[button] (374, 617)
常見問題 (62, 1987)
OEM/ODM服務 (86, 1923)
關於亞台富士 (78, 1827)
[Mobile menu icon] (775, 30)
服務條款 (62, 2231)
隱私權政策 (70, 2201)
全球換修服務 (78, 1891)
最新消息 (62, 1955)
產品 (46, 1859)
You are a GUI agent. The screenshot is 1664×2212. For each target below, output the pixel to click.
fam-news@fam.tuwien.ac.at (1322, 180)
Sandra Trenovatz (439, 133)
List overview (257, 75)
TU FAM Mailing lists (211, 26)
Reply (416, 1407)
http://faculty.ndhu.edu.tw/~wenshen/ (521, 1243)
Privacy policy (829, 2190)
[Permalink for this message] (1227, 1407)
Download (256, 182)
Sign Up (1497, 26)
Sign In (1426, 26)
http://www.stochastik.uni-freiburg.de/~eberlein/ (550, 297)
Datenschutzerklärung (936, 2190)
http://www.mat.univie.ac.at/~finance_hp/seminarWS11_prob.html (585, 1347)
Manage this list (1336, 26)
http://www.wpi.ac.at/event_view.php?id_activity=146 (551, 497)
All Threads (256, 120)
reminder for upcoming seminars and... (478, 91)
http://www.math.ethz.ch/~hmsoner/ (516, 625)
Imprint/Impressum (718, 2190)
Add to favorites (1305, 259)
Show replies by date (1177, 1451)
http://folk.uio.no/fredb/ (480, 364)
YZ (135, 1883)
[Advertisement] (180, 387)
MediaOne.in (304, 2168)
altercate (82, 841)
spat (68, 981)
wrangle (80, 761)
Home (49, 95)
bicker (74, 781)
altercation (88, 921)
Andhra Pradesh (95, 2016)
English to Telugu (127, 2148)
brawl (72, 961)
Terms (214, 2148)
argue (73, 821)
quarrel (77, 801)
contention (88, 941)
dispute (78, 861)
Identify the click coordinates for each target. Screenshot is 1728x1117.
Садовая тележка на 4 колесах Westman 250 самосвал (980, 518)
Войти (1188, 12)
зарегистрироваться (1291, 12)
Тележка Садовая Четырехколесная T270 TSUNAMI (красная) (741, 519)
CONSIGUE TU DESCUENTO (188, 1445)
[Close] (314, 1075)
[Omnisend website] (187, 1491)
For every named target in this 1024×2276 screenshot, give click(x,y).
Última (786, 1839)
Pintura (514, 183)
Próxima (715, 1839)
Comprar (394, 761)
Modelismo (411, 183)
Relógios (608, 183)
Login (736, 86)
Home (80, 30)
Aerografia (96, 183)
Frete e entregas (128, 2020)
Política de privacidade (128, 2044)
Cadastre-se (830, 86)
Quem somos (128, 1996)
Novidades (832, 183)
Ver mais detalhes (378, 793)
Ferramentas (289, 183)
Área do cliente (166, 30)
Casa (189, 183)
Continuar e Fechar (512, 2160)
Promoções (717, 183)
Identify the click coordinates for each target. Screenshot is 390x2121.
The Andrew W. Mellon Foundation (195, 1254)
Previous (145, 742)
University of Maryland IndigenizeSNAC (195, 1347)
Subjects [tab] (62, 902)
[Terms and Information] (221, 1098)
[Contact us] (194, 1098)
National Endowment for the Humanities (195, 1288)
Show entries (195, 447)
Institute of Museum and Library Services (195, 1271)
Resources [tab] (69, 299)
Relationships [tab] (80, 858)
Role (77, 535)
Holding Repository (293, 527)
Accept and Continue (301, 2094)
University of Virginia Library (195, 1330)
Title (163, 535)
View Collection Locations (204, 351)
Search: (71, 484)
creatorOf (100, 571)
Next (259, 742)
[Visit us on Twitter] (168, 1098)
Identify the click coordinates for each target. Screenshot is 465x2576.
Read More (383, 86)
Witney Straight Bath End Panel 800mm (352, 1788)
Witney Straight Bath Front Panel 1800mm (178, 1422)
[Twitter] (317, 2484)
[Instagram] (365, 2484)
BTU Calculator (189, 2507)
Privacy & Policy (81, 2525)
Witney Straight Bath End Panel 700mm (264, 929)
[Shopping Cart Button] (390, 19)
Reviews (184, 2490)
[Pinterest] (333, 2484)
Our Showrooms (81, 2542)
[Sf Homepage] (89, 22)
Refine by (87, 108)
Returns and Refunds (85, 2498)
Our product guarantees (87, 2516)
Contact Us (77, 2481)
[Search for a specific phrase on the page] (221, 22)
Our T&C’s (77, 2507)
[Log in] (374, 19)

■ ■ ■

**Task prompt**
Repeat all the entries above without altering anything.

**Exercise response**
[button] (374, 617)
常見問題 (62, 1987)
OEM/ODM服務 (86, 1923)
關於亞台富士 (78, 1827)
[Mobile menu icon] (775, 30)
服務條款 (62, 2231)
隱私權政策 (70, 2201)
全球換修服務 (78, 1891)
最新消息 (62, 1955)
產品 (46, 1859)
You are a GUI agent. The screenshot is 1664×2212. For each target below, output the pixel to click.
fam-news@fam.tuwien.ac.at (1322, 180)
Sandra Trenovatz (439, 133)
List overview (257, 75)
TU FAM Mailing lists (211, 26)
Reply (416, 1407)
http://faculty.ndhu.edu.tw/~wenshen/ (521, 1243)
Privacy policy (829, 2190)
[Permalink for this message] (1227, 1407)
Download (256, 182)
Sign Up (1497, 26)
Sign In (1426, 26)
http://www.stochastik.uni-freiburg.de/~eberlein/ (550, 297)
Datenschutzerklärung (936, 2190)
http://www.mat.univie.ac.at/~finance_hp/seminarWS11_prob.html (585, 1347)
Manage this list (1336, 26)
http://www.wpi.ac.at/event_view.php?id_activity=146 (551, 497)
All Threads (256, 120)
reminder for upcoming seminars and... (478, 91)
http://www.math.ethz.ch/~hmsoner/ (516, 625)
Imprint/Impressum (718, 2190)
Add to favorites (1305, 259)
Show replies by date (1177, 1451)
http://folk.uio.no/fredb/ (480, 364)
YZ (135, 1883)
[Advertisement] (180, 387)
MediaOne.in (304, 2168)
altercate (82, 841)
spat (68, 981)
wrangle (80, 761)
Home (49, 95)
bicker (74, 781)
altercation (88, 921)
Andhra Pradesh (95, 2016)
English to Telugu (127, 2148)
brawl (72, 961)
Terms (214, 2148)
argue (73, 821)
quarrel (77, 801)
contention (88, 941)
dispute (78, 861)
Identify the click coordinates for each target. Screenshot is 1728x1117.
Садовая тележка на 4 колесах Westman 250 самосвал (980, 518)
Войти (1188, 12)
зарегистрироваться (1291, 12)
Тележка Садовая Четырехколесная T270 TSUNAMI (красная) (741, 519)
CONSIGUE TU DESCUENTO (188, 1445)
[Close] (314, 1075)
[Omnisend website] (187, 1491)
For every named target in this 1024×2276 screenshot, give click(x,y).
Última (786, 1839)
Pintura (514, 183)
Próxima (715, 1839)
Comprar (394, 761)
Modelismo (411, 183)
Relógios (608, 183)
Login (736, 86)
Home (80, 30)
Aerografia (96, 183)
Frete e entregas (128, 2020)
Política de privacidade (128, 2044)
Cadastre-se (830, 86)
Quem somos (128, 1996)
Novidades (832, 183)
Ver mais detalhes (378, 793)
Ferramentas (289, 183)
Área do cliente (166, 30)
Casa (189, 183)
Continuar e Fechar (512, 2160)
Promoções (717, 183)
Identify the click coordinates for each target. Screenshot is 390x2121.
The Andrew W. Mellon Foundation (195, 1254)
Previous (145, 742)
University of Maryland IndigenizeSNAC (195, 1347)
Subjects [tab] (62, 902)
[Terms and Information] (221, 1098)
[Contact us] (194, 1098)
National Endowment for the Humanities (195, 1288)
Show entries (195, 447)
Institute of Museum and Library Services (195, 1271)
Resources [tab] (69, 299)
Relationships [tab] (80, 858)
Role (77, 535)
Holding Repository (293, 527)
Accept and Continue (301, 2094)
University of Virginia Library (195, 1330)
Title (163, 535)
View Collection Locations (204, 351)
Search: (71, 484)
creatorOf (100, 571)
Next (259, 742)
[Visit us on Twitter] (168, 1098)
Identify the click coordinates for each target. Screenshot is 465x2576.
Read More (383, 86)
Witney Straight Bath End Panel 800mm (352, 1788)
Witney Straight Bath Front Panel 1800mm (178, 1422)
[Twitter] (317, 2484)
[Instagram] (365, 2484)
BTU Calculator (189, 2507)
Privacy & Policy (81, 2525)
Witney Straight Bath End Panel 700mm (264, 929)
[Shopping Cart Button] (390, 19)
Reviews (184, 2490)
[Pinterest] (333, 2484)
Our Showrooms (81, 2542)
[Sf Homepage] (89, 22)
Refine by (87, 108)
Returns and Refunds (85, 2498)
Our product guarantees (87, 2516)
Contact Us (77, 2481)
[Search for a specific phrase on the page] (221, 22)
Our T&C’s (77, 2507)
[Log in] (374, 19)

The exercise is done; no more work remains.